EXCERPT TO READ Start Marker
It is much like a certain animal got condemned to fate among the Jews. The Israelites, the Bible tells us, had a rather bizarre way of dealing with society’s wrongs. When prophets blasted kings and pedestrians alike for immoral wrongs and threatened fire and brimstone, the people had an efficient way of dealing with it. They would take a goat, symbolically heap their sins on it, and offer it up to God as burnt offering. The English called this the scapegoat.

Society today treats reporters in a similar fashion. British High Commissioner Edward Clay denies there is a freeze on aid to Kenya, blaming a Standard report this week on "irresponsible journalism", the Daily Nation wrote on Thursday. That charge, too frequently cited by the public, goes directly to the reporter who did the story.

Even on the inside, when a reporter breathlessly crashes at the editor’s desk flashing "a scoop", often the story is thrown back by an infuriated editor yelling incompetence, tucked under various terminologies. Whichever way they turn, reporters find themselves the proverbial scapegoat.
EXCERPT TO READ End Marker
EXERCISES:
1. Using the scapegoat passage, explain in one to three sentences why reporters end up as "the proverbial scapegoat."
2. Please copy the scapegoat passage word for word between "Society today treats" and "the proverbial scapegoat.", inclusive.
The data after this passage have nothing to do with it.
DATASET SECTION Start Marker
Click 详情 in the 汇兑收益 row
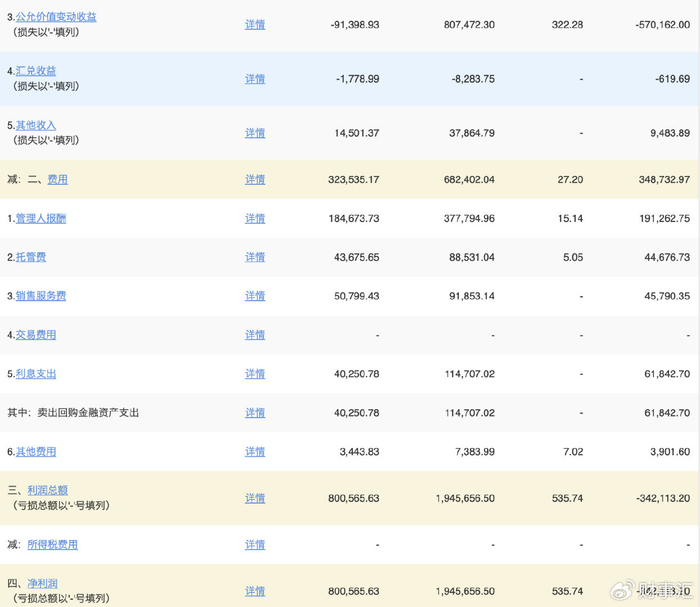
DATASET SECTION End Marker
ANSWERS TO THE PROBLEMS:
1. Outside the newsroom, charges such as "irresponsible journalism" go straight to the reporter who did the story. Inside, an infuriated editor often throws back a reporter's "scoop" while yelling incompetence.

2.
Society today treats reporters in a similar fashion. British High Commissioner Edward Clay denies there is a freeze on aid to Kenya, blaming a Standard report this week on "irresponsible journalism", the Daily Nation wrote on Thursday. That charge, too frequently cited by the public, goes directly to the reporter who did the story.

Even on the inside, when a reporter breathlessly crashes at the editor’s desk flashing "a scoop", often the story is thrown back by an infuriated editor yelling incompetence, tucked under various terminologies. Whichever way they turn, reporters find themselves the proverbial scapegoat.